Hume, too, during dark days, thought of walking away from politics. The mood of drift and despair in the aftermath of the failed powersharing experiment was recorded by diplomat Seán Donlon for the Irish government in the spring of 1974 after he had stayed at Hume's house, where he witnessed "depression, frustration and despair . . . Hume and others are even talking of leaving politics". It was partly this situation which led Hume to look outside Ireland, and his meetings and perseverance paid off, as by the end of that decade he had managed to break half a century of silence by the White House on Northern Ireland.
Nphet and the Government are rightly coming in for harsh criticism about the credibility of their plans
The cultivation of those links has led to decades of US contributions to the debate about Northern Irish and Anglo-Irish issues, most recently this week with former president Bill Clinton virtually communicating his usual reminders of a hardwon peace and the need to protect it. There has been optimism, too, that with Joe Biden's election there will be a "friend" of Ireland back in the White House.
These positive narratives are framed around the idea that with Brexit complications ongoing, it gives Ireland an added shield, but in focusing on that, we seem to ignore what is under our noses, and the ongoing farce of the absence of an all-island response to Covid.
Hume was famed, of course, for his focus on people rather than territory – “The real division of Ireland is not a line drawn on the map, but in the minds and hearts of its people”– but at the moment, it is geography and the physical rather than the political map that should matter. Nphet and the Government are rightly coming in for harsh criticism from various quarters about the credibility of their plans and reluctance to chart a clear path in relation to Covid strategy. But there seems too much reluctance to acknowledge a blinding reality: that no matter what levels of restrictions or routes to easing them are formulated, they are worth little if North and South continue on divergent paths. Such is the nature of the very thing that has been defended to the hilt since the Brexit vote in 2016 – the invisible, porous Border – that it makes a mockery of a dual public health strategy on the island.
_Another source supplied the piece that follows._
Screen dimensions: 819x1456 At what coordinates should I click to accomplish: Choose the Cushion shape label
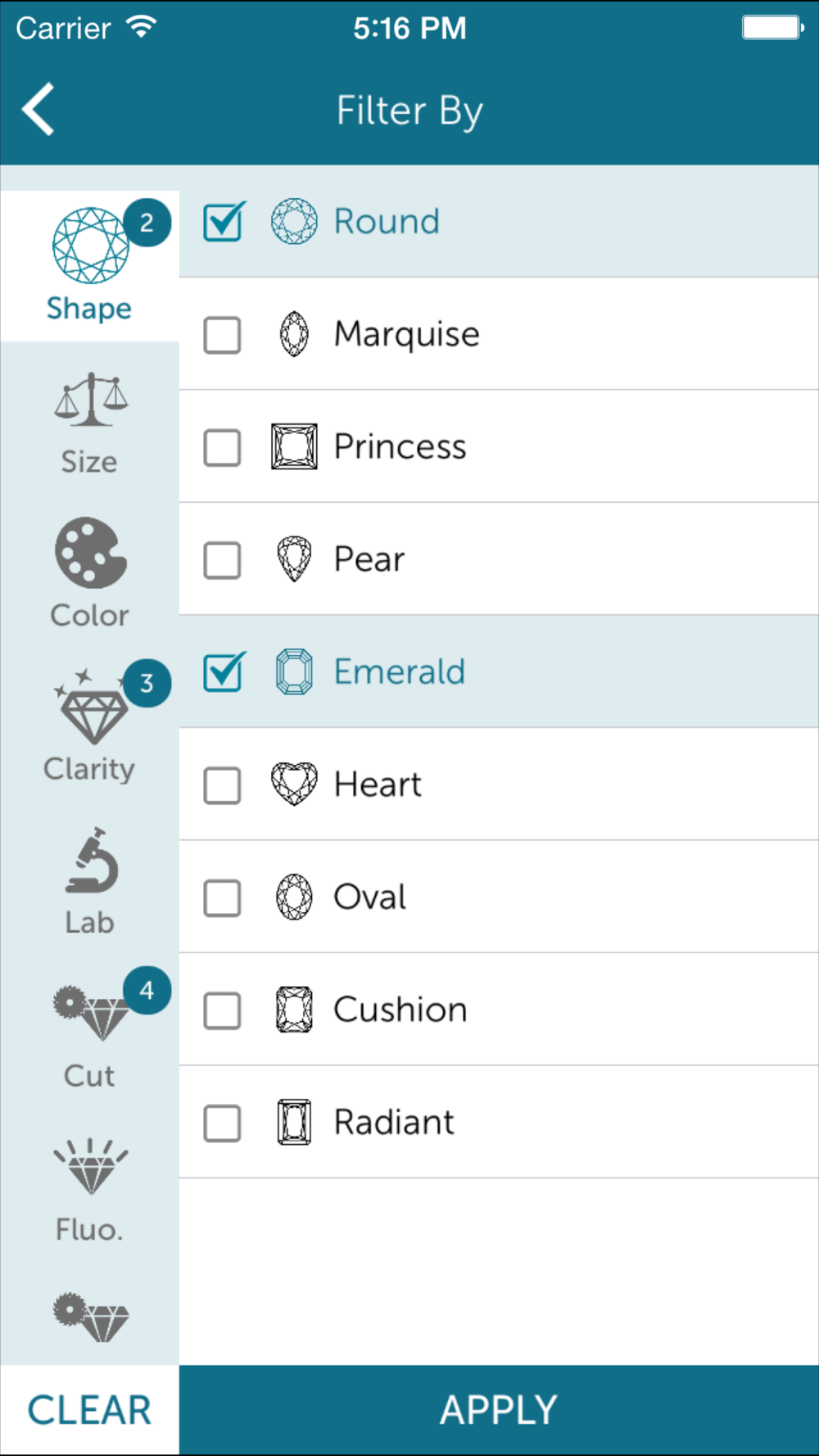400,1011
Nphet has made much of our “slippage” recently and dishes out the admonishments, but why is it so silent, given its public health remit and much-vaunted reliance on science and evidence, on the partitioning of Covid?
In tandem with this anomaly, we are being asked to consider seriously the Taoiseach's "Shared Island" initiative as a long-term aspiration, but surely that very description was tailor-made for the crisis we are living through now? Epidemiologist Dr Gabriel Scally has been consistently vocal about this for months and last week called on Dublin and Stormont Ministers to "sit in a room and hammer out an agreement" as an all-island approach is the "only way" to effectively tackle Covid. It is a great shame that more do not join in his sensible call and a greater shame that it appears to be such an insurmountable challenge due to both the compartmentalisation of the Border question by the Irish Government and the dismal Executive Naomi Long so despairs of.